▸ **WHAT NEEDS TO BE DONE**:
Produce exactly the lines from the one holding "Given: Click the browser Home button icon" through the last line of the data below, with every picture left out.

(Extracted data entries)
════

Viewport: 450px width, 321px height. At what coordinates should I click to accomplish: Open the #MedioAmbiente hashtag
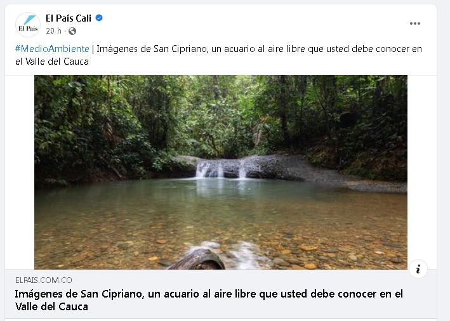pyautogui.click(x=52, y=49)
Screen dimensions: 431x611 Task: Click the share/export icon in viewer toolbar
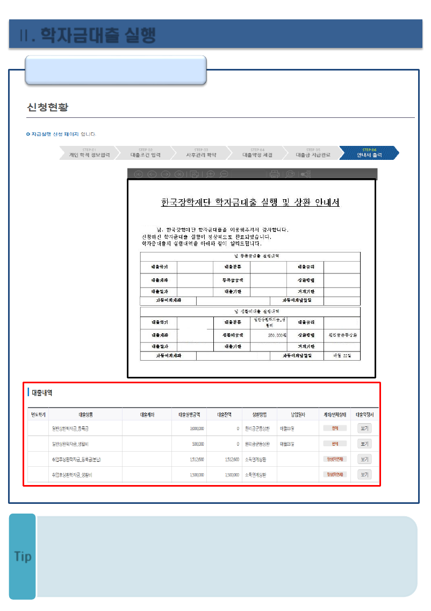(306, 174)

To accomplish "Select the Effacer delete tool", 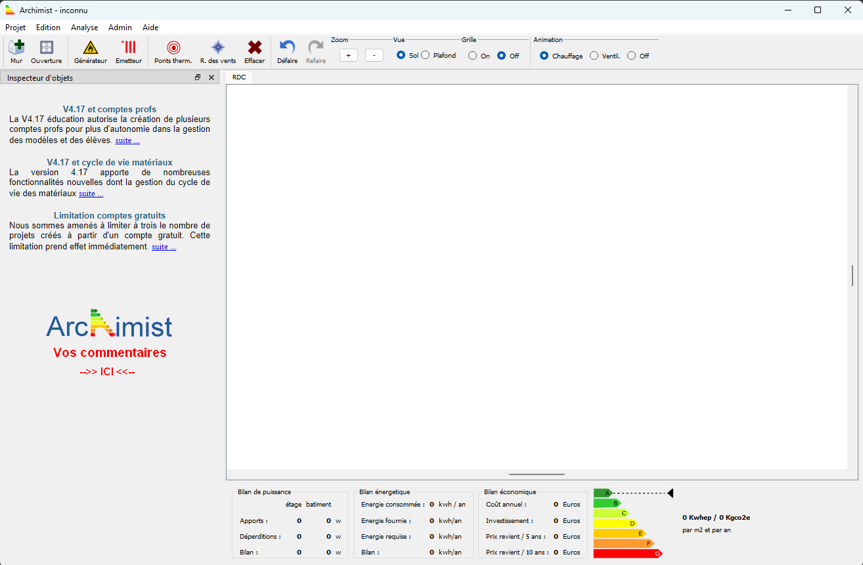I will (254, 51).
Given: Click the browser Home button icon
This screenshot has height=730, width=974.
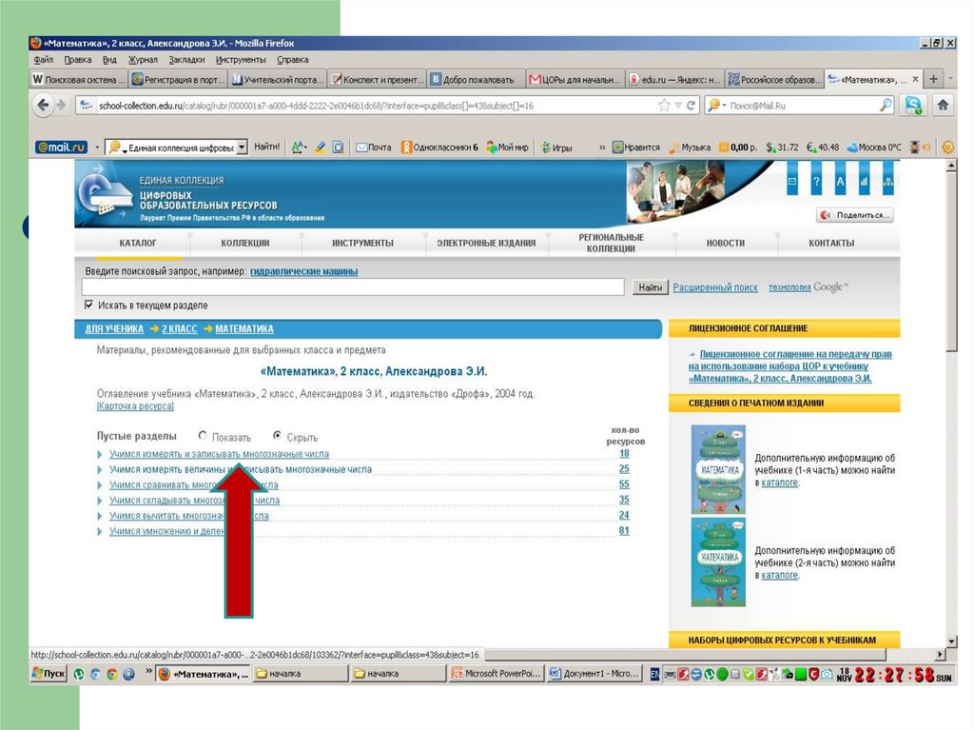Looking at the screenshot, I should click(943, 106).
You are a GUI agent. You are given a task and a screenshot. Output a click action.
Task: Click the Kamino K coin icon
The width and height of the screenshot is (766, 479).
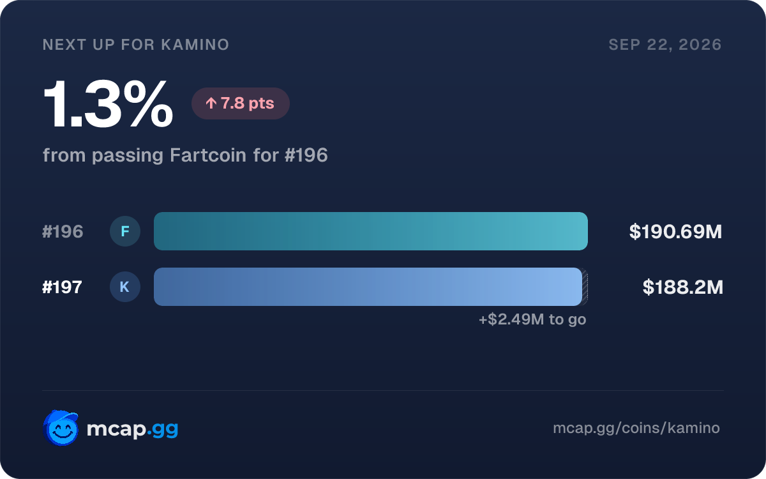coord(125,287)
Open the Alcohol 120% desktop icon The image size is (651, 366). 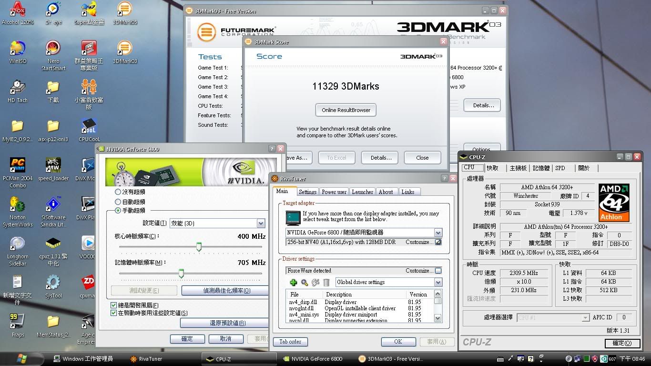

════

▸ **RESPONSE TO THIS TASK**:
Given: Click the browser Home button icon
This screenshot has height=730, width=974.
Looking at the screenshot, I should click(943, 106).
You are a GUI agent. You are given a task and a screenshot. Output a click action.
Task: Click the Kamino K coin icon
The width and height of the screenshot is (766, 479).
coord(125,287)
Open the Alcohol 120% desktop icon The image size is (651, 366). 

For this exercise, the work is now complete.